Video 29. Oktober 2020, von Delf Bucher, Vera Kluser

Roboter «BlessU-2» segnet Rickenbacher

Digitalisierung

Segen per Mausklick: Auf dieses Experiment können sich jetzt die Neugierigen der Kirchgemeinde Rickenbach einlassen.

Frischen Wind erwartete die Kirchengemeinde Rickenbach von der neuen Pfarrerin Elke Räbiger. Nun hat die deutsche Seelsorgerin einen «special guest» aus ihrer Heimat eingeladen: den Segensroboter «BlessU-2». Das maschinelle Ungetüm mit der Lego-Physiognomie und den blinkenden Leuchtaugen soll vor allem eine wichtige Diskussion anstossen: Wie hält es die Kirche mit der Digitalisierung?

Metallblitzend, 1 Meter 80 gross, steht nun die Apparatur dort, wo bisher der Altar in der Kirche gestanden hat- Mit erhobenen Roboterarmen segnet «BlessU-2» all jene, die sich vor diesem Experiment nicht scheuen. Segenssprüchen hat er zuhauf gespeichert. Auf dem Touch-Screen, der so angeordnet ist wie beim Bankomat, lassen verschiedene Wahltasten zwischen Reisesegen, traditionellem oder aufmunterndem Segen wählen. Sprachlich ist der Automat ganz polyglott, spricht  auf Deutsch, Englisch, Französisch und auch Schweizerdeutsch.

Elke Räbiger bedauert, dass sie den Schweizer Dialekt nicht sprechen kann. Die warme und wohltemperierte Tonalität, so lobt sie die Sprache ihrer Wahlheimat, passe geradezu optimal für das Aufsagen von Segenssprüchen. Mit freundlicher Stimme sagt denn auch Monika Weiss und Peter Müller Segensprüche auf. Zuvor haben die beiden die Sprüche in Zürcher Dialekt übertragen.
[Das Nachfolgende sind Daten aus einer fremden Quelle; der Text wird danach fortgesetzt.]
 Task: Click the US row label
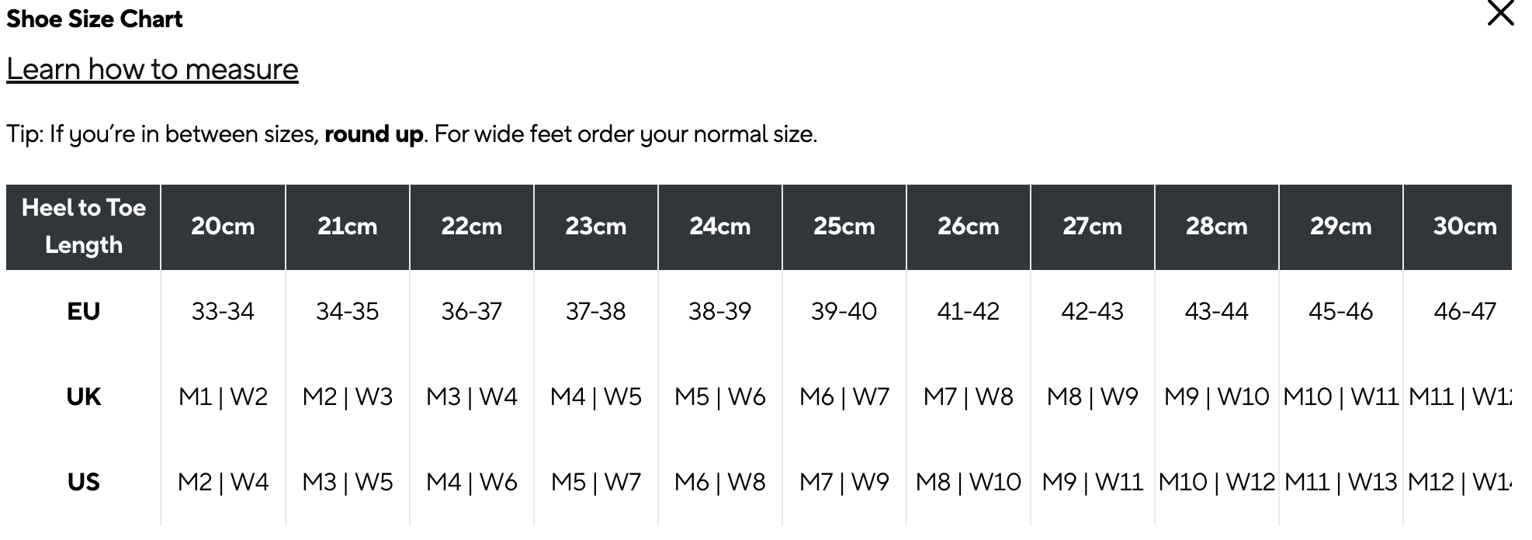84,483
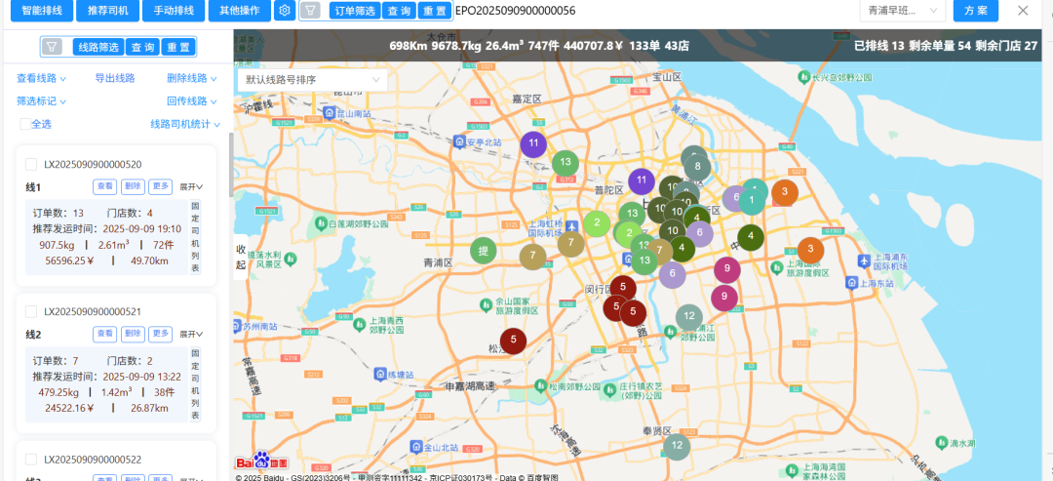1053x481 pixels.
Task: Open the 青浦早班 plan dropdown
Action: (x=903, y=11)
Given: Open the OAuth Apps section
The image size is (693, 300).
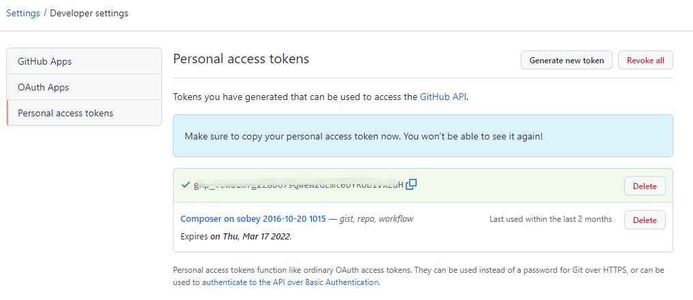Looking at the screenshot, I should point(44,87).
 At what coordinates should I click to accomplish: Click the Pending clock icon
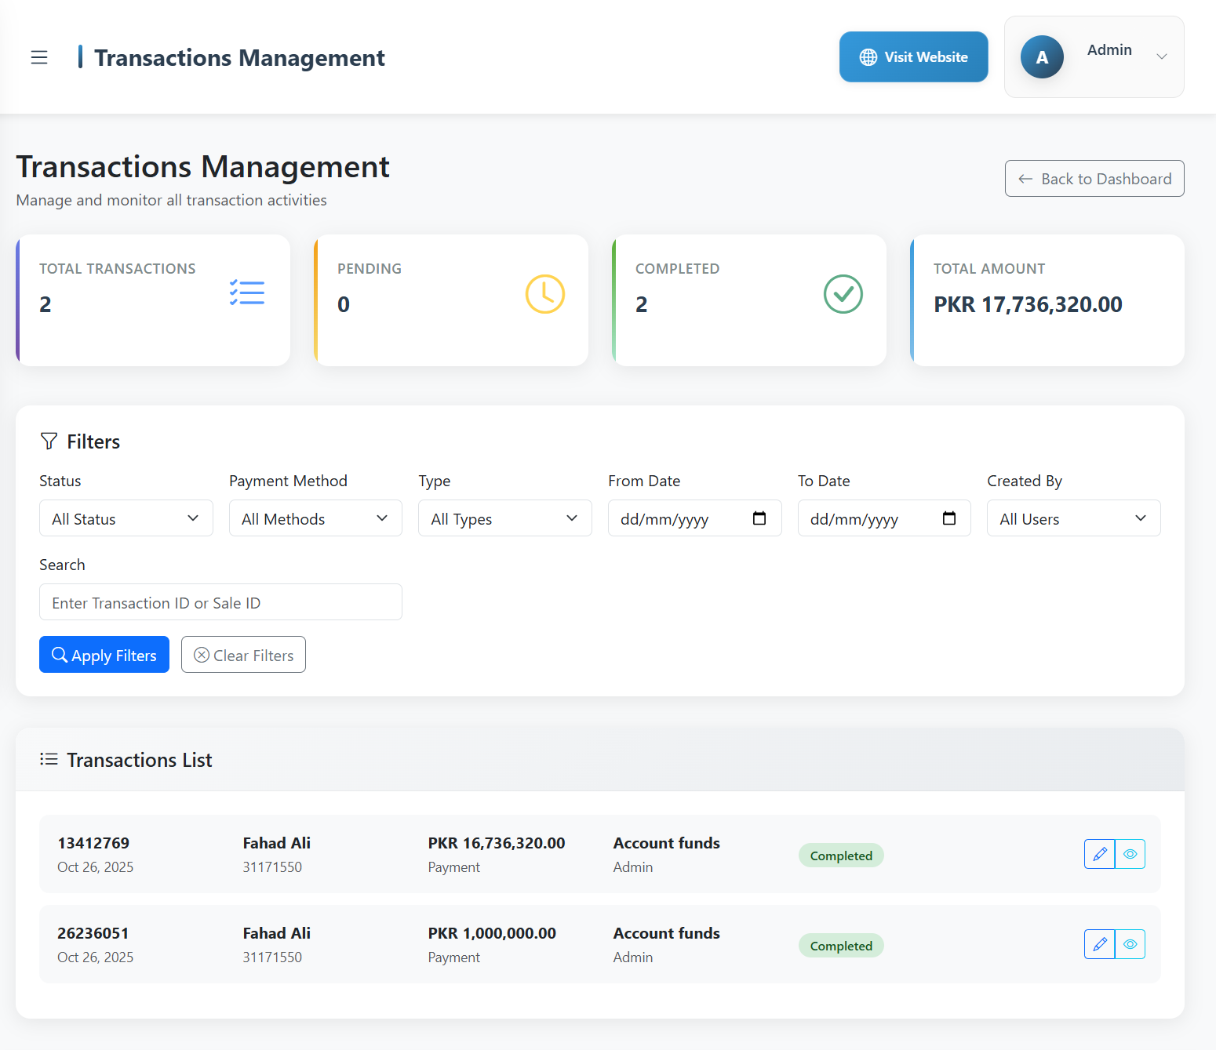[x=544, y=294]
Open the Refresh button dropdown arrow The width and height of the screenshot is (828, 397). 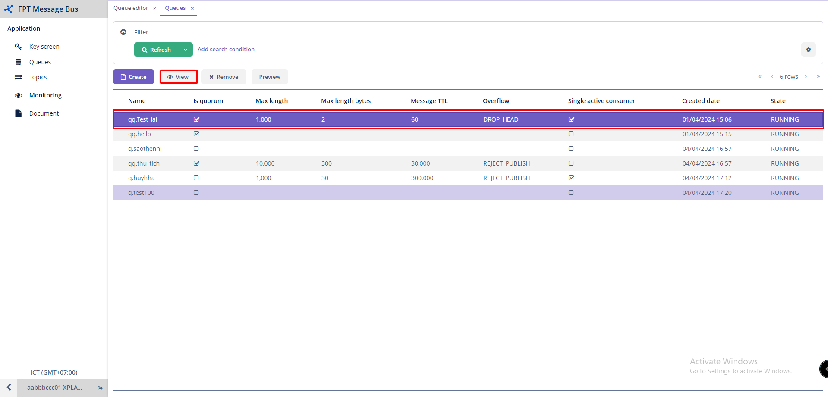pos(186,50)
Aber darf eine Maschine Segen spenden? Dies hat in Deutschland zu Protest vor Kirchen geführt und zu kontroversen Diskussionen. So argumentierte der Theologe Lukas Ohly auf dem Online-Portal der EKD «evangelisch.de» , dass mit dem Roboter die Grenzen zwischen menschlich und maschinell verschwömmen. «Der Roboter kann ein Segnen sein. Doch segnen kann nur der Mensch,» so Ohly. Elke Räbiger entgegnet, dass durchaus personale Stimmen den Segen sprächen - eben von Monika Weiss und Peter Müller. «Konsequenterweise müsste man auch bei TV- und Radiogottesdiensten am Schluss den Segen weglassen.»

Maschinenmann der Stunde

Zudem  betont sie, dass immer eine Person vom «Hüeti-Team« persönlich anwesend sei und die Segnungswilligen begleite. Aber sie will nicht verleugnen: Aufgrund des Mangels beim Pfarrnachwuchs könnten in Zukunft auch automatisierte Alternativen in der kirchlichen Seelsorge diskutiert werden. «Wenn meine Generation in zehn Jahren in Pension ist, dann fehlt uns der Nachwuchs.» Auch mache die Corona-Pandemie, in der den Pfarrpersonen selbst der Handschlag mit Kirchgängerinnen und Trostssuchenden verwehrt sei, den Roboter zum Maschinenmann der Stunde. Auf seiner Tournee macht BlessU-2» auch in der Stadtkirche Winterthur (2.- 8.11) und in Wülflingen (9.- 15.11) Halt.